V. The Reactive Trap, and the Agencies That Escaped It

United Water’s path is the expensive one. After two trials it has the constraint anyway, plus the legal bills, plus an adverse record, plus a court controlling the timeline for its $60 million retrofit. The instructive contrast is with the water agencies that treated endangered-species risk as a foreseeable cost and got in front of it.

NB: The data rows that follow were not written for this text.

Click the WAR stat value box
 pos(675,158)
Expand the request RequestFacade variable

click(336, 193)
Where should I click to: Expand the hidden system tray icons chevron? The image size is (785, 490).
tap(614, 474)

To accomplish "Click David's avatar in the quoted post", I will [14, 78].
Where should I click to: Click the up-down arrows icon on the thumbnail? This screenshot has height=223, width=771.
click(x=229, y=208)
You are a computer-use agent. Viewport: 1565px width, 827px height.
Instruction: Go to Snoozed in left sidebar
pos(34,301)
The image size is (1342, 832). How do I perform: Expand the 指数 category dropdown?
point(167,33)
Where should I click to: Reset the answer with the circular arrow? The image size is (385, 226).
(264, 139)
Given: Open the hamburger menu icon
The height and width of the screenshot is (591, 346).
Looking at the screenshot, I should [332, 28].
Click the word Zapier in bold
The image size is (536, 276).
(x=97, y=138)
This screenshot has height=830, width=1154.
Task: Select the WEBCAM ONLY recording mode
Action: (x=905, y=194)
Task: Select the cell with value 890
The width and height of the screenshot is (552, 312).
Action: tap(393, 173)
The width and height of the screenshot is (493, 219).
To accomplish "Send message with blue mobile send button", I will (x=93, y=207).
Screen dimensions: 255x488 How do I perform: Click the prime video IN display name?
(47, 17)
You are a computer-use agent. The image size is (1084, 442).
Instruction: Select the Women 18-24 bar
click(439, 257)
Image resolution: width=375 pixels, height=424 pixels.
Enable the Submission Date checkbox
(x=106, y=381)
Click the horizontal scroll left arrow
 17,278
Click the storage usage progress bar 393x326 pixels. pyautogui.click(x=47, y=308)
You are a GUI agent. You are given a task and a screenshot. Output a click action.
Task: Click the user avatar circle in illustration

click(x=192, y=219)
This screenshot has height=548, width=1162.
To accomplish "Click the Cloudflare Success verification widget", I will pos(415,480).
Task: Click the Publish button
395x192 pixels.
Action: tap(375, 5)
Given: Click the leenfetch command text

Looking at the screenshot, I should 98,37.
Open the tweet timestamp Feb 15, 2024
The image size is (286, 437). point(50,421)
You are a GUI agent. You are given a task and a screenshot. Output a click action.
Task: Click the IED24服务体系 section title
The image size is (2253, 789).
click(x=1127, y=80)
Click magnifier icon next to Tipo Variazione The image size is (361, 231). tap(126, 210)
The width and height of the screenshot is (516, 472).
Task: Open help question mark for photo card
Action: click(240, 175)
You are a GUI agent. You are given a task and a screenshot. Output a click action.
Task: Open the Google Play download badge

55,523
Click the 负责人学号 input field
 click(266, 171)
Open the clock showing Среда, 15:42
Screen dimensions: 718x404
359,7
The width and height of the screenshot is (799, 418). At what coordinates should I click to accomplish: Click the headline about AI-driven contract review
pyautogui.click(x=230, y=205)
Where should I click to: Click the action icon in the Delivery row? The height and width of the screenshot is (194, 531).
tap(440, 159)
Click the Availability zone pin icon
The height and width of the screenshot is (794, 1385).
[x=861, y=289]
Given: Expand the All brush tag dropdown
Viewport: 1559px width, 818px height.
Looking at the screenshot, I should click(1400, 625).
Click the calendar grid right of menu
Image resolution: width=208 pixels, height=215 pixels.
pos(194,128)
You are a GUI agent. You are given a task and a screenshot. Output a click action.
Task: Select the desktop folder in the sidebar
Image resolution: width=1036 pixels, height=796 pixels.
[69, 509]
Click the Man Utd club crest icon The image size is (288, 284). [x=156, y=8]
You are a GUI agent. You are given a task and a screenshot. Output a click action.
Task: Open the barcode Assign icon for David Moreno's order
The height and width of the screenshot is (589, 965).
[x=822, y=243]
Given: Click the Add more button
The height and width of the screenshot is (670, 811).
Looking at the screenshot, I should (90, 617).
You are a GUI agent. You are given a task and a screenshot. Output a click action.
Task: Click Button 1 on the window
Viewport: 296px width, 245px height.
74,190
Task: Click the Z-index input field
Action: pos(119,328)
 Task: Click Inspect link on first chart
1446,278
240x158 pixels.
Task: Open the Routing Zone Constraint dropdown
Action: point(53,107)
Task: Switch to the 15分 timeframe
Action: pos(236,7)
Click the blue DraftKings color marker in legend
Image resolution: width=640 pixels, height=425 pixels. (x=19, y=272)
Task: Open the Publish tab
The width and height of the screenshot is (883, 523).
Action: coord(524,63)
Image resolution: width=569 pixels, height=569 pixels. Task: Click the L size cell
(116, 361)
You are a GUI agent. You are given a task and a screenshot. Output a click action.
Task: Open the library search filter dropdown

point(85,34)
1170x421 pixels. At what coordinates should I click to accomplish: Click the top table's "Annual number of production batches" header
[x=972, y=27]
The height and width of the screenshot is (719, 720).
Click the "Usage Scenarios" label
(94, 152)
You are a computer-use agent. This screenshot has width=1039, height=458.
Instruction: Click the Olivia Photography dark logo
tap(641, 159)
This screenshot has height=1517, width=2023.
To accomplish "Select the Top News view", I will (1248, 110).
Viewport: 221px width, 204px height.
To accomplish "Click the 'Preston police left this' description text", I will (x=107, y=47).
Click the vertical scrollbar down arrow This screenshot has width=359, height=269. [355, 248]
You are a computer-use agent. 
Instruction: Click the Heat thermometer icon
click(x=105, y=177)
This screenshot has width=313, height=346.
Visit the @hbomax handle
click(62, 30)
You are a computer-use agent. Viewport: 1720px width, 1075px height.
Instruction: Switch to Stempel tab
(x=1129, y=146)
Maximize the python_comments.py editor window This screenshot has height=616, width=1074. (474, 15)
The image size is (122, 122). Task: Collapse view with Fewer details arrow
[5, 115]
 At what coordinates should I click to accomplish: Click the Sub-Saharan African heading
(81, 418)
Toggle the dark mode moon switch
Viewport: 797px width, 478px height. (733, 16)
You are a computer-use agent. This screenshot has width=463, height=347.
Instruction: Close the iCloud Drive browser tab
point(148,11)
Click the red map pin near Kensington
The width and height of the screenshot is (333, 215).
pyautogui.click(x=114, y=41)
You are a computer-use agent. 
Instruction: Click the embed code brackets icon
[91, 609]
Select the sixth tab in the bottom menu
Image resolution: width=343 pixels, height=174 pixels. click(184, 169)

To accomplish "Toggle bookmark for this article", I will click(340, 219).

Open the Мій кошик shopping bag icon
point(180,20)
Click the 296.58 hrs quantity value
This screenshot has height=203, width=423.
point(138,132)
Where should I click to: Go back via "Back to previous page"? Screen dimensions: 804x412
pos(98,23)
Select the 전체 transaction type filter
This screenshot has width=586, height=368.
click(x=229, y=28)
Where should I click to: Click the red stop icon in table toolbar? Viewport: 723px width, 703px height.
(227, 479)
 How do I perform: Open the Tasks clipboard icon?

The closest analog by spirit is the Lower Yuba River Accord. Facing a state order to leave more water in the river for spring-run Chinook and steelhead, the Yuba Water Agency did not litigate to exhaustion; it convened the agencies, fishery groups, and water users and co-developed an alternative. Implemented in 2008, the Accord set science-based, hydrology-flexible instream flows, funded a standing River Management Team with about $565,000 a year for fisheries science, and — by leaning on tools like substituting groundwater in dry years — has kept more water in the river for fish than the state had demanded while still providing roughly 100,000 acre-feet a year on average for fish, cities, and farms. It collected a stack of environmental awards and was extended for another 25 years in 2024–25, the market’s verdict that it works.22 The Yuba agency turned a regulatory threat into a durable agreement; United Water turned the same kind of threat into two lawsuits.

The instrument-level analog is the Santa Clara Valley Habitat Plan — and the name demands a caution, because this is the Santa Clara Valley in the Bay Area, a different watershed entirely from United Water’s Santa Clara River in Ventura County. What makes it the best structural fit is that one of its permittees is a water district. The Santa Clara Valley Water District — Valley Water — joined the County of Santa Clara, San José, Morgan Hill, Gilroy, and the regional transit authority in a combined Habitat Conservation Plan and Natural Community Conservation Plan, a single instrument satisfying both the federal and state Acts. Permits issued in 2013 with a 50-year term, covering 18 listed and at-risk species, and — critically for an operating utility — the plan folds Valley Water’s routine Stream Maintenance Program and its water-supply and flood-protection projects into the same umbrella authorization, so the district does not consult species-by-species every time it stabilizes a bank or clears a channel.23 The conservation is funded by a tiered development-impact fee rather than loaded onto ratepayers in an emergency, and the results are real: through eleven years of implementation the program had given take coverage to more than 400 projects while conserving roughly 15,080 acres against a 46,920-acre reserve target, with conserved land far outrunning the roughly 2,030 acres of permanent impact it has authorized.23 Where United Water has open-ended uncertainty, Valley Water bought five decades of operating certainty.

The model is not unique to California. The Edwards Aquifer Habitat Conservation Plan in central Texas, built collaboratively in 2013 by the regional aquifer authority alongside San Antonio and the spring cities, protects endangered species dependent on spring flow and is widely held up as a success — running, by its own permit accounting, at less than a third of its allowable take while maintaining a captive-refugia program for the covered species.24 A major metropolitan water supply secured its own long-term certainty by committing to species protection, rather than by litigating against it.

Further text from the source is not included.